►
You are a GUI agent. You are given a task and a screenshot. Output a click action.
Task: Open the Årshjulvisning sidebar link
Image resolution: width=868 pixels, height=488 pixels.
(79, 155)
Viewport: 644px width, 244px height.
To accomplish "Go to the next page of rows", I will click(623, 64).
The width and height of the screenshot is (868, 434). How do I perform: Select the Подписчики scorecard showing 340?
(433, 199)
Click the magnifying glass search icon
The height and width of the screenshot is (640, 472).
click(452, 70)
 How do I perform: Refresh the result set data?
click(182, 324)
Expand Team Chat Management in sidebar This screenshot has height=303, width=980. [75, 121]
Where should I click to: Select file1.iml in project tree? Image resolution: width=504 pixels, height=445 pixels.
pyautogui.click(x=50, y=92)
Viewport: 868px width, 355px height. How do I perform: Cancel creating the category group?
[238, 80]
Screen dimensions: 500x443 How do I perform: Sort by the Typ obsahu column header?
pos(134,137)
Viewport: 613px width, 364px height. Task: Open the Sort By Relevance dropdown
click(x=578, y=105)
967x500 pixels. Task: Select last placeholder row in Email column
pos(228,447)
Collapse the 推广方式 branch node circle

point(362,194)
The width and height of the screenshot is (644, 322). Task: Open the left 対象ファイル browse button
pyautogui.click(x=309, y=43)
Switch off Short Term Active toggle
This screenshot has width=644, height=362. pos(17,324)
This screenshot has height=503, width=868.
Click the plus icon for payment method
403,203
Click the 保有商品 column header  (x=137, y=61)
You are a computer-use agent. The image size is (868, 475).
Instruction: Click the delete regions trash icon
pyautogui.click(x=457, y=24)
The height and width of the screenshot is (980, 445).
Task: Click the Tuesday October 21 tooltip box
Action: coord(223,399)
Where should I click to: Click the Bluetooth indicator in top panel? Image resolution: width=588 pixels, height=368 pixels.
◄
Brief
What is needed is a word-for-word copy of all the material.

Exercise result
You are a GUI agent. You are given a task and a screenshot. Output a click action.
Task: Open the Årshjulvisning sidebar link
Image resolution: width=868 pixels, height=488 pixels.
(79, 155)
Viewport: 644px width, 244px height.
To accomplish "Go to the next page of rows", I will click(623, 64).
The width and height of the screenshot is (868, 434). How do I perform: Select the Подписчики scorecard showing 340?
(433, 199)
Click the magnifying glass search icon
The height and width of the screenshot is (640, 472).
click(452, 70)
 How do I perform: Refresh the result set data?
click(182, 324)
Expand Team Chat Management in sidebar This screenshot has height=303, width=980. [75, 121]
Where should I click to: Select file1.iml in project tree? Image resolution: width=504 pixels, height=445 pixels.
pyautogui.click(x=50, y=92)
Viewport: 868px width, 355px height. How do I perform: Cancel creating the category group?
[238, 80]
Screen dimensions: 500x443 How do I perform: Sort by the Typ obsahu column header?
pos(134,137)
Viewport: 613px width, 364px height. Task: Open the Sort By Relevance dropdown
click(x=578, y=105)
967x500 pixels. Task: Select last placeholder row in Email column
pos(228,447)
Collapse the 推广方式 branch node circle

point(362,194)
The width and height of the screenshot is (644, 322). Task: Open the left 対象ファイル browse button
pyautogui.click(x=309, y=43)
Switch off Short Term Active toggle
This screenshot has width=644, height=362. pos(17,324)
This screenshot has height=503, width=868.
Click the plus icon for payment method
403,203
Click the 保有商品 column header  (x=137, y=61)
You are a computer-use agent. The image size is (868, 475).
Instruction: Click the delete regions trash icon
pyautogui.click(x=457, y=24)
The height and width of the screenshot is (980, 445).
Task: Click the Tuesday October 21 tooltip box
Action: coord(223,399)
Where should I click to: Click the Bluetooth indicator in top panel? Image resolution: width=588 pixels, height=368 pixels.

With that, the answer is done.